Cotton industry diseases

Mule spinners’ cancer was a type of a cancer which had first been identified amongst chimney sweeps in the 18th century. It was a skin cancer caused by continuous contact with the carcinogenic oils used in oiling spinning mules. As a great deal of oil was used on machinery, there was a high incidence in the workforce.

Sydney Henry, the medical inspector of factories for Manchester, campaigned area for recognition of this disease. His statistical studies established the link between the oils and incidence of cancer. He was supported by the spinners’ trade unions and the Manchester Committee on Cancer, and in 1930, mule spinners’ cancer became a registered industrial disease. Non-carcinogenic technical white oils were developed as replacements but these were not made compulsory in the industry until 1953.

Printed leaflet on paper
Mule Spinners’ Cancer leaflet, 1920s, Sidney Henry Papers

A lung disease, byssinosis, was particularly prevalent amongst workers who prepared raw cotton for spinning.

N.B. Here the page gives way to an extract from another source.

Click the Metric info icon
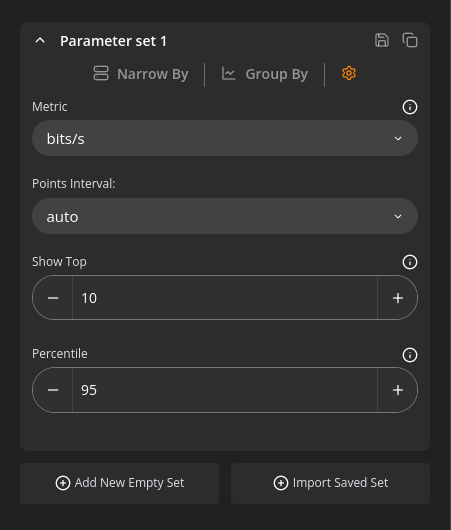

This activity produced huge amounts of cotton dust, which over prolonged periods was harmful to the respiratory function, and caused disabling injuries. Although it was a known problem in the Mid-Victorian period, it was not until the 1940s and 50s that ventilation systems which removed the dust became standard. Workers affected also won disability benefits. Two figures important in the campaign against byssinosis were the factory inspector Samuel Hird and Ronald Lane, the professor of industrial health at the University of Manchester.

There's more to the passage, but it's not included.